→ TASK BRIEF: Reproduce nothing beyond the line containing "Given: Click the word LTV in header". From the first line of the data below down to it, copy each line exactly, without the pictures.

== DATA FOR THE TASK ==

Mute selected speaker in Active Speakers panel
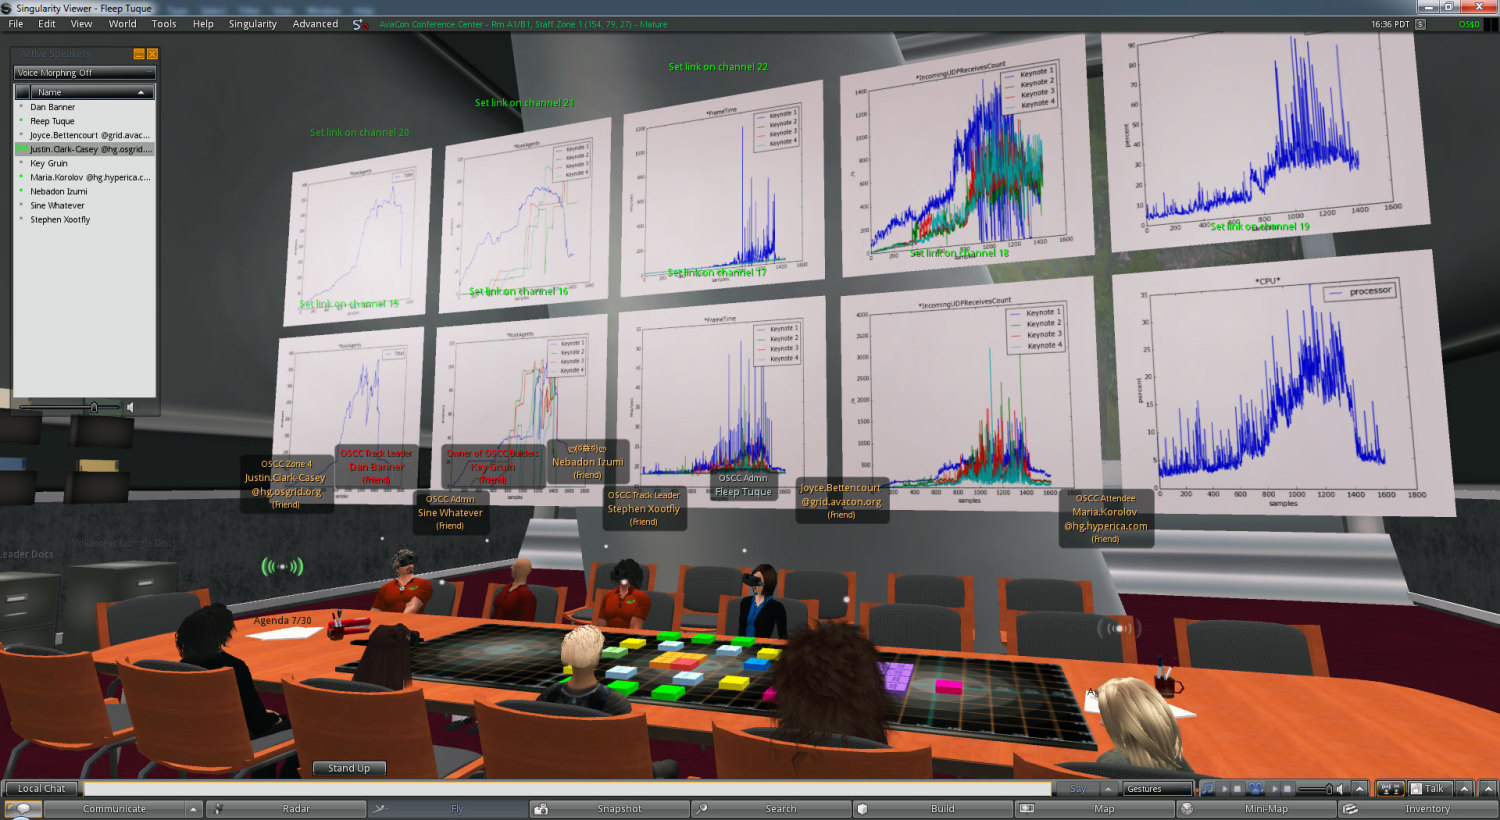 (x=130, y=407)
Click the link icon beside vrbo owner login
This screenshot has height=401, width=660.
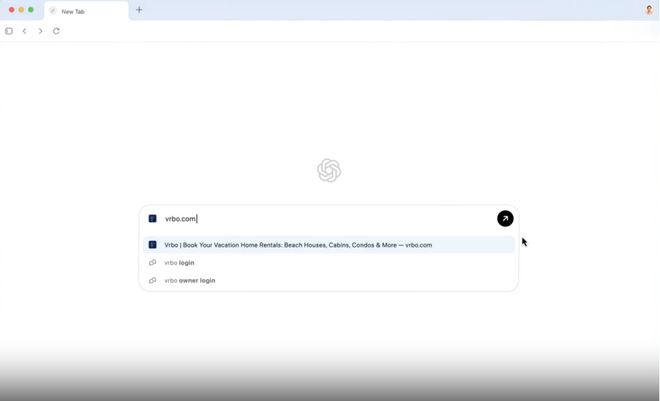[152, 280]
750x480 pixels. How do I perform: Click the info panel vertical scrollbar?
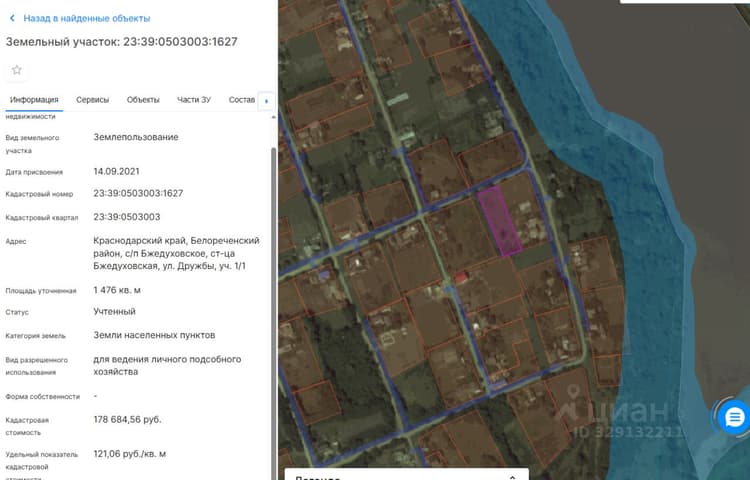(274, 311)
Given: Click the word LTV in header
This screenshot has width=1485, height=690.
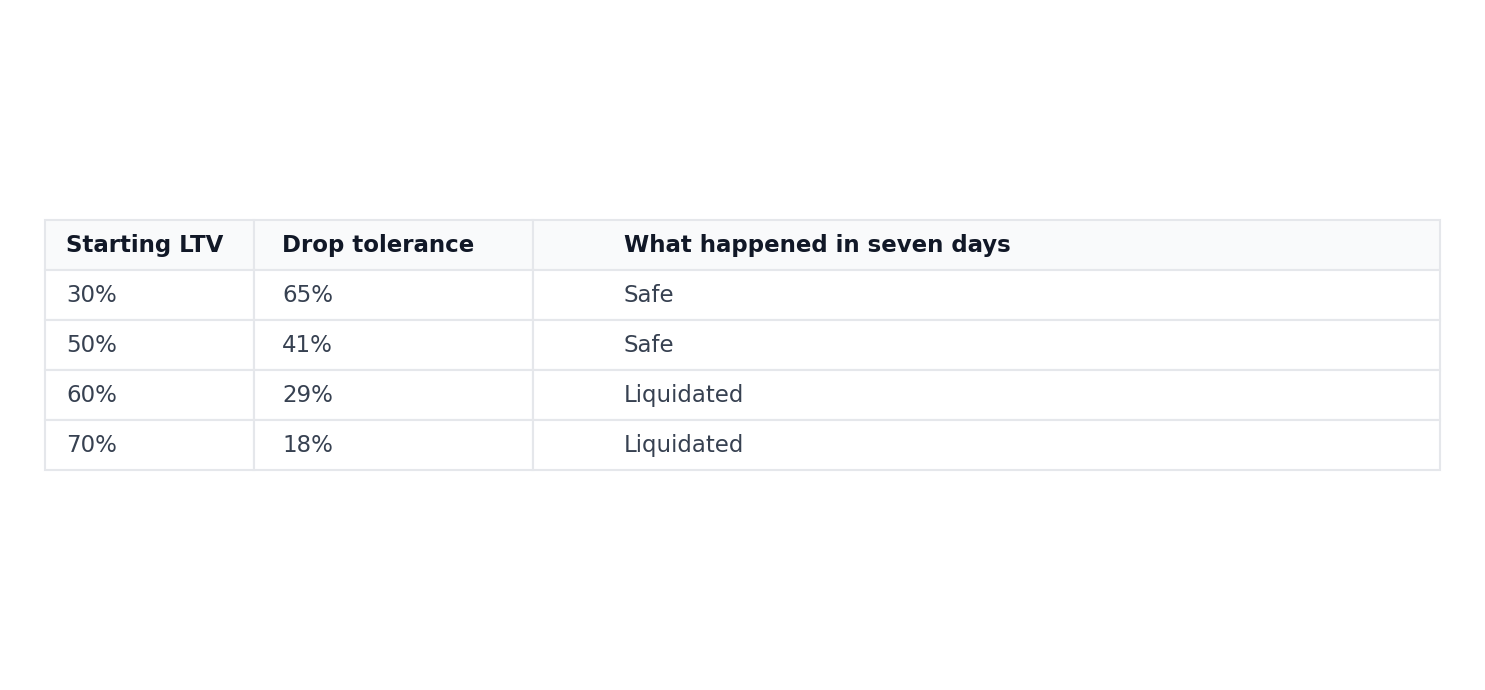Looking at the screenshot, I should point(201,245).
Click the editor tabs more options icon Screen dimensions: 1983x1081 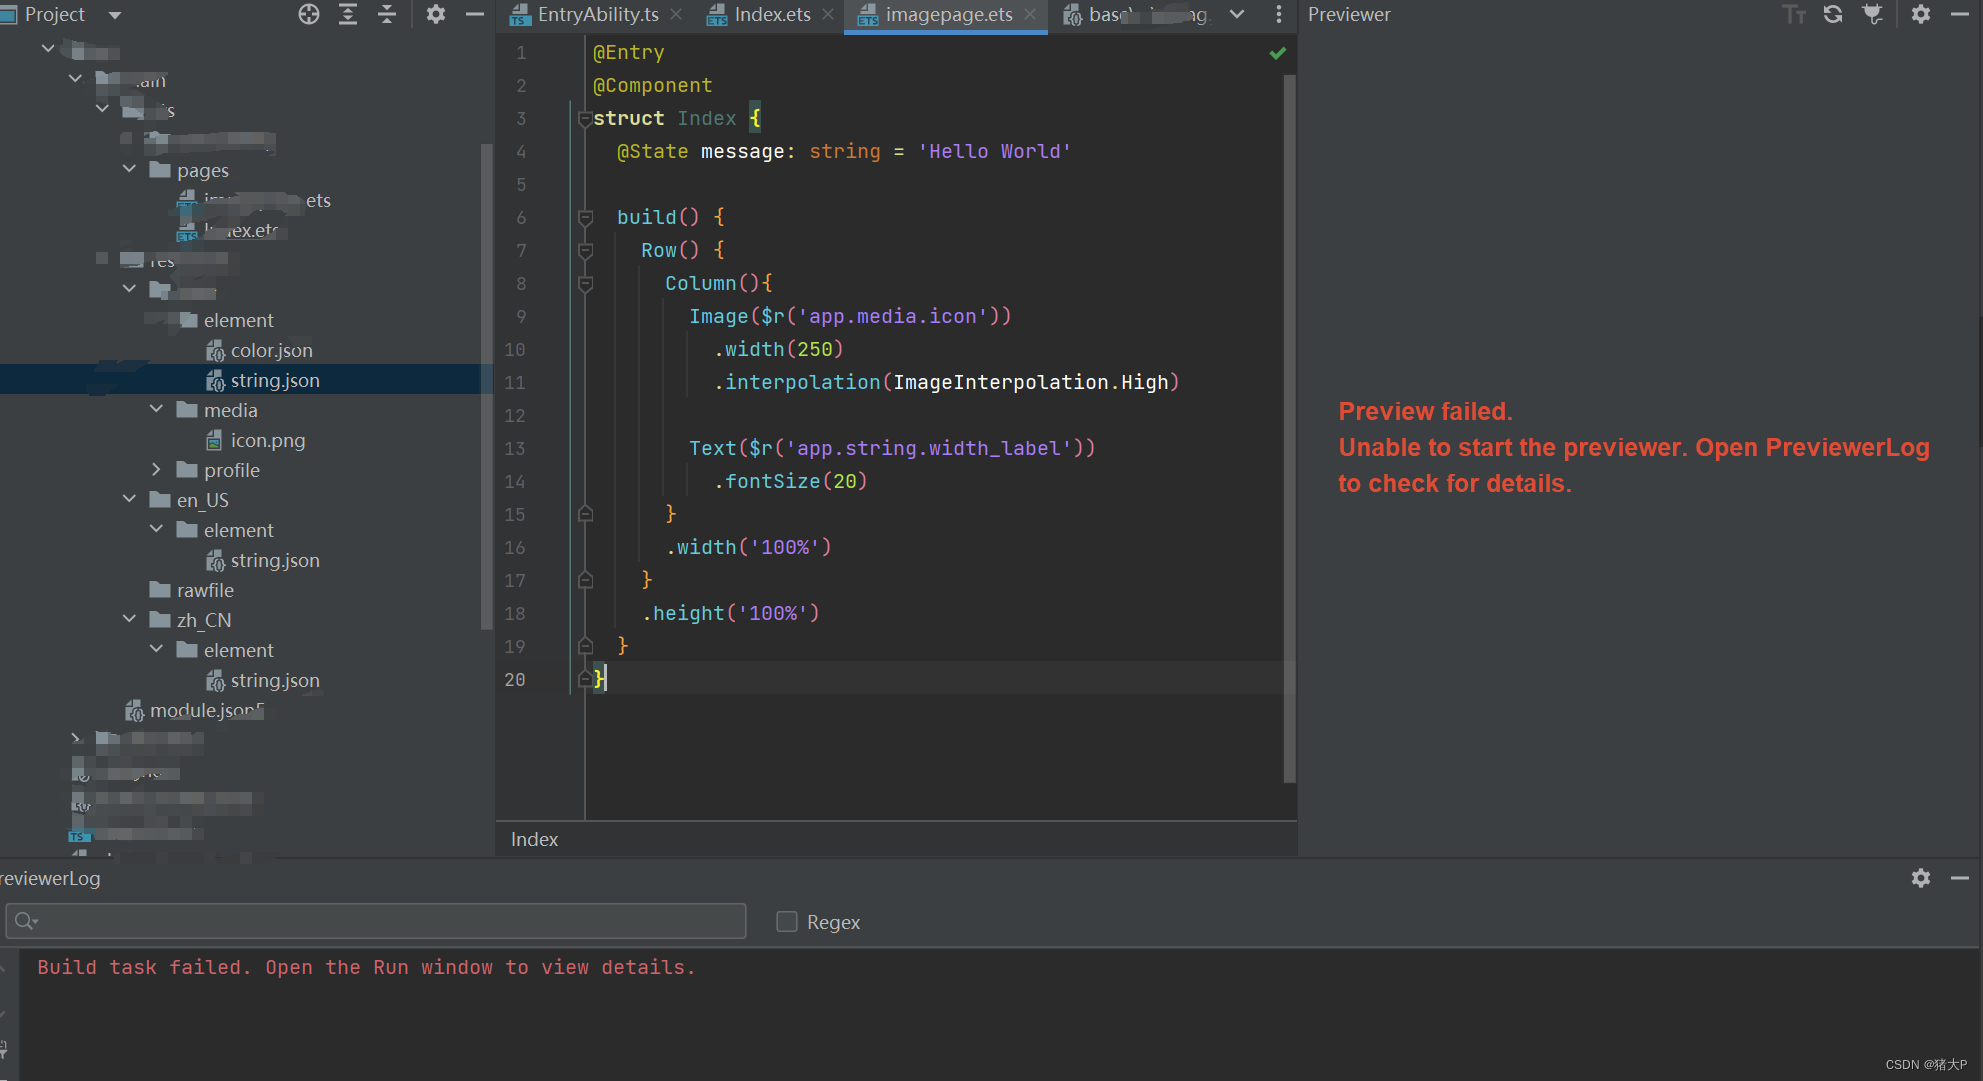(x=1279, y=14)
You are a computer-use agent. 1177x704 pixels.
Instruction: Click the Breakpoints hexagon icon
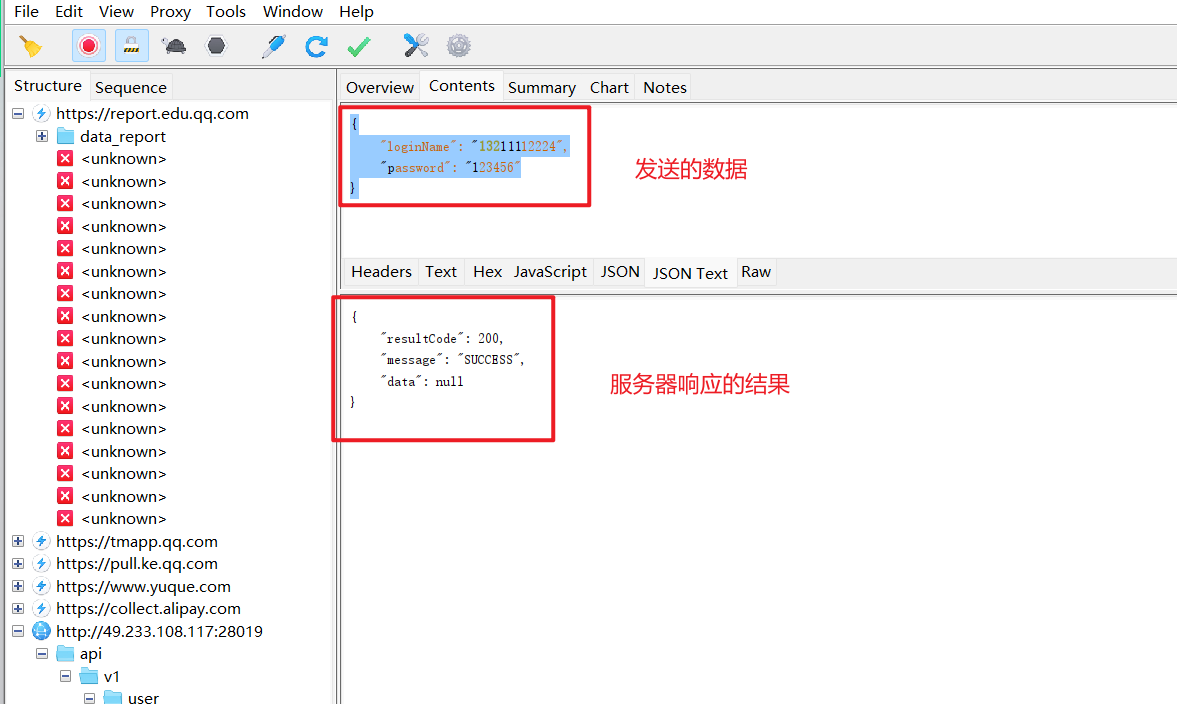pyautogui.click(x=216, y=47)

===

→ ANSWER:
Mute selected speaker in Active Speakers panel
 (x=130, y=407)
Click the link icon beside vrbo owner login
This screenshot has height=401, width=660.
[152, 280]
750x480 pixels. How do I perform: Click the info panel vertical scrollbar?
(274, 311)
Given: Click the word LTV in header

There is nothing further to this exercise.